Stage Dooring is the practice of lining up at the stage door following a show. Audience members head to an allocated area outside the theater and wait for the actors to emerge. Actors usually will sign Playbills, merch, or other belongings. An actor may or may not stop to exchange words with fans or allow selfies. The atmosphere of each stage door varies greatly depending on the popularity of the show or the actors. There is considerable discussion about etiquette for the stage door.

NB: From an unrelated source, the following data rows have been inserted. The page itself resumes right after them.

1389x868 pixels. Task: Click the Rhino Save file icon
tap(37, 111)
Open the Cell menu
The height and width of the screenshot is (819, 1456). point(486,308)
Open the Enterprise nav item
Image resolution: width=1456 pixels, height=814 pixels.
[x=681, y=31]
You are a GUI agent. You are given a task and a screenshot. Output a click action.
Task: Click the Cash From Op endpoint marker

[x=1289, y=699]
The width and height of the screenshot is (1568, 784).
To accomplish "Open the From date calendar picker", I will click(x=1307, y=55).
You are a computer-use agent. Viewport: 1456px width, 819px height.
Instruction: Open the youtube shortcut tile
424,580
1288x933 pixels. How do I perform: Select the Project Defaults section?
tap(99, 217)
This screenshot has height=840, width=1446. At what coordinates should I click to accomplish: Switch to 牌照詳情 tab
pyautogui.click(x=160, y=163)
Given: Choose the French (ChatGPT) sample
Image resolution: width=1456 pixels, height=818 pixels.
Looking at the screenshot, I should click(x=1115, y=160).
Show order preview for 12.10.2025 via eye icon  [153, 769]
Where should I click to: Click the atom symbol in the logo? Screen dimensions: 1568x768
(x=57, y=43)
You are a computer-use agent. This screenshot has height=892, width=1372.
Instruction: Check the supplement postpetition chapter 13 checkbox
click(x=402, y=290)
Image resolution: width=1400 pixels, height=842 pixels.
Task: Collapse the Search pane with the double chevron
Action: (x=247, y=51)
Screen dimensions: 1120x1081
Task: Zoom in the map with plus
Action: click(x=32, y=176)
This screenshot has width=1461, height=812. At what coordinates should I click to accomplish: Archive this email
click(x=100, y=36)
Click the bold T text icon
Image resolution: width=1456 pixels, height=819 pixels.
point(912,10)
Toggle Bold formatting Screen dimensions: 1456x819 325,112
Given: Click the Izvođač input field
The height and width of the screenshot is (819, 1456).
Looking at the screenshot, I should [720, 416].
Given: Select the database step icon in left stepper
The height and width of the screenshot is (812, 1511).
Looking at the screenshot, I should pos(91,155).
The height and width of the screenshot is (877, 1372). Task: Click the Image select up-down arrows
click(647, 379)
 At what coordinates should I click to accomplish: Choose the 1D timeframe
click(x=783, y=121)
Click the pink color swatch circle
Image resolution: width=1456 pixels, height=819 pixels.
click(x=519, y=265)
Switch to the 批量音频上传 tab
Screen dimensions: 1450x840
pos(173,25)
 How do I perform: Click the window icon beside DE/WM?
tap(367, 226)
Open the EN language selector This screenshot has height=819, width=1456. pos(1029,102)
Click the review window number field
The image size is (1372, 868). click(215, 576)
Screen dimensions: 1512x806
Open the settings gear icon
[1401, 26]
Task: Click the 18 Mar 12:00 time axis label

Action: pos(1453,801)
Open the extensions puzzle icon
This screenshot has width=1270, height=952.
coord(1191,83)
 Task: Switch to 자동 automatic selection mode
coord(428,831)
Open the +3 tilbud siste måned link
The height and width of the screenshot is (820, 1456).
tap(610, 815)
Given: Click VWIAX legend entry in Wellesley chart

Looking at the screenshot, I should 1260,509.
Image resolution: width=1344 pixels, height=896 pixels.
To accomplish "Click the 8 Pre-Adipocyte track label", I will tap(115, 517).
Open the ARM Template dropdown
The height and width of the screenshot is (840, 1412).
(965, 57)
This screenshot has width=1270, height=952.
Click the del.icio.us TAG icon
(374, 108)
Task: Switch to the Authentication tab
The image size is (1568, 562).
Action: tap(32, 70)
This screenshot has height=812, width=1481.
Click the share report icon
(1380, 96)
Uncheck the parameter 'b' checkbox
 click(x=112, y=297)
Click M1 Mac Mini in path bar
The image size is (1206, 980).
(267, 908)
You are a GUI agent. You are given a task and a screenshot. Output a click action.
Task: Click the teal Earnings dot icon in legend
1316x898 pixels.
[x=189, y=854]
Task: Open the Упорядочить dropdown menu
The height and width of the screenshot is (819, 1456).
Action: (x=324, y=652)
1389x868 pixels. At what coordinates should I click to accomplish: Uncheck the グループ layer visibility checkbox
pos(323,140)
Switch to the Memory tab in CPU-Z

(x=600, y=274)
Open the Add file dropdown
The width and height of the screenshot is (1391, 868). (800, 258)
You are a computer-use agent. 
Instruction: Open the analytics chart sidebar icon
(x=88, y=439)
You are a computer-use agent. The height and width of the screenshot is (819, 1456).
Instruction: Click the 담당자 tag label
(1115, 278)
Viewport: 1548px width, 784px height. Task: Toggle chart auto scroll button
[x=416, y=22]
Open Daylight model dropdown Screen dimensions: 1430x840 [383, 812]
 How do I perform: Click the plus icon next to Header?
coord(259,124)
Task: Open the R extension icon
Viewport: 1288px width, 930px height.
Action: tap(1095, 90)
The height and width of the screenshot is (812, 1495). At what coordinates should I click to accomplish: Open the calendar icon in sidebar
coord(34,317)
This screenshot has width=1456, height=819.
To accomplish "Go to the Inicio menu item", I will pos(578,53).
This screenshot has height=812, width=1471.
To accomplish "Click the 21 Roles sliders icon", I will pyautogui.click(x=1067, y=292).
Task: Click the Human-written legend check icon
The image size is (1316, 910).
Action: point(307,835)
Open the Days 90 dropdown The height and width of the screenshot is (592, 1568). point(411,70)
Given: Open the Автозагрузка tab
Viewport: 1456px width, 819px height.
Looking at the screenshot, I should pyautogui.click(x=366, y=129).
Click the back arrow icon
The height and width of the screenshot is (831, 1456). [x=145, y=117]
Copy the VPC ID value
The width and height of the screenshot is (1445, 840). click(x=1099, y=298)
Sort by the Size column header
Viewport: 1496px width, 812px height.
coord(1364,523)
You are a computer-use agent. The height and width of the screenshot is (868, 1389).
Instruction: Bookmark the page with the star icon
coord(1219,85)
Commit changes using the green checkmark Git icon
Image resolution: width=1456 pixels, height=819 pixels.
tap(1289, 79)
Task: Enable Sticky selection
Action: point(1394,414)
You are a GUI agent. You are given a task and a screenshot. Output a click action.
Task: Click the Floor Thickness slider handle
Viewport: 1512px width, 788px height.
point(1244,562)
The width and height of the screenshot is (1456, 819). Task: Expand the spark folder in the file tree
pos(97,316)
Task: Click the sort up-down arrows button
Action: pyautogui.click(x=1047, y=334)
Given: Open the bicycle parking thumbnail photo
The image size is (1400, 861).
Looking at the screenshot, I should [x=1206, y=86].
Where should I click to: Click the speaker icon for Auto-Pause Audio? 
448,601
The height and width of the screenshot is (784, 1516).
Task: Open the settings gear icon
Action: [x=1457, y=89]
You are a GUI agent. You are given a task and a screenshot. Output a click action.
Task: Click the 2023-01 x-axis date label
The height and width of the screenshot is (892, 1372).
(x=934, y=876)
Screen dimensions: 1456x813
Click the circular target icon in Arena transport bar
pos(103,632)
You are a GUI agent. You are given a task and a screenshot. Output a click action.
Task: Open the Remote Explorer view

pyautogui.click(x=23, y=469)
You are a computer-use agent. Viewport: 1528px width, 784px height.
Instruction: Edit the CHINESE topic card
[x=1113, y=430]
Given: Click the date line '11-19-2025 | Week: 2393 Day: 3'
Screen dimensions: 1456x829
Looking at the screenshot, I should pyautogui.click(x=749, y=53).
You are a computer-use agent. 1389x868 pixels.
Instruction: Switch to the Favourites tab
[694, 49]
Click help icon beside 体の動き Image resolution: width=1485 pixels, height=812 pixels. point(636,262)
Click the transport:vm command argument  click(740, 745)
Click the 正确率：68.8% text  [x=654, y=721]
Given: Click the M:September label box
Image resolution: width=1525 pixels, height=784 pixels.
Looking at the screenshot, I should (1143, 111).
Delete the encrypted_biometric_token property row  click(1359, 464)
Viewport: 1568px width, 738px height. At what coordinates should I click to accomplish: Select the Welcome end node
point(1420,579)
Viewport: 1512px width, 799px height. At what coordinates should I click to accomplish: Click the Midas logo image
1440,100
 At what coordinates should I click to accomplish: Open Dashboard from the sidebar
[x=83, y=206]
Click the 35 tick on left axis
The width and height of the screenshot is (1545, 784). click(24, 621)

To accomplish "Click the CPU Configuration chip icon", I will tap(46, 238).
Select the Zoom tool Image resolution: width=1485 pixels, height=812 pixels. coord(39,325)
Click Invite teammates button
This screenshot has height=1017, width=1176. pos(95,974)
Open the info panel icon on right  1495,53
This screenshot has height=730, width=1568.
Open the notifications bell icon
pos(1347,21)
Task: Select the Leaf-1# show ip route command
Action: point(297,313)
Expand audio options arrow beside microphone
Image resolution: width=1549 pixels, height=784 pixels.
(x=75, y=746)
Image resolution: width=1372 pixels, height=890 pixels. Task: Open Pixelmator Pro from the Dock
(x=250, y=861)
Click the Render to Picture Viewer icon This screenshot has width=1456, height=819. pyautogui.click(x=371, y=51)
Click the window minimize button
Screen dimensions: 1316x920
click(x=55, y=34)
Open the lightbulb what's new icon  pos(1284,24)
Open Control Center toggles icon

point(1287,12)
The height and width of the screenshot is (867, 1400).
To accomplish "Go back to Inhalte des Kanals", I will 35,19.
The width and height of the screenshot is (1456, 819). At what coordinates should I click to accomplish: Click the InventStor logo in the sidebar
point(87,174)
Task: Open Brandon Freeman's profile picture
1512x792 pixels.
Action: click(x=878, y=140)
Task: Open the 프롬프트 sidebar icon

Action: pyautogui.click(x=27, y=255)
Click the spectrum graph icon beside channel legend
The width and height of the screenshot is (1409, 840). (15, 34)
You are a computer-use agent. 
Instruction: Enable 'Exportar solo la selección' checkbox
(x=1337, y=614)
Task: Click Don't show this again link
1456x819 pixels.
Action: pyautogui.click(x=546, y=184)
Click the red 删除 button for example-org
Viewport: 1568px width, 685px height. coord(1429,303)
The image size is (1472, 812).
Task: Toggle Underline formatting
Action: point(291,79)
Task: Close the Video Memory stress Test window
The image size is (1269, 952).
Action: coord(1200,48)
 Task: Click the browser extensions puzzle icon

The stage door experience is intended for audience members, but depending on security, non-audience members may also arrive. Because it is up to individual actors to decide whether to make an appearance at the stage door, and an actor may take days off or make uncharacteristic opinions depending on their mood, fans are often warned to be respectful to actors at stage door to make it a good experience for them. Usually, a significant amount of the main actors come to stage door, but when an individual actor gains a dedicated following, they may avoid the stage door to avoid aggressive attention.[8]

Some actors will let their fans know on social media if they are planning to appear at the stage door.[9]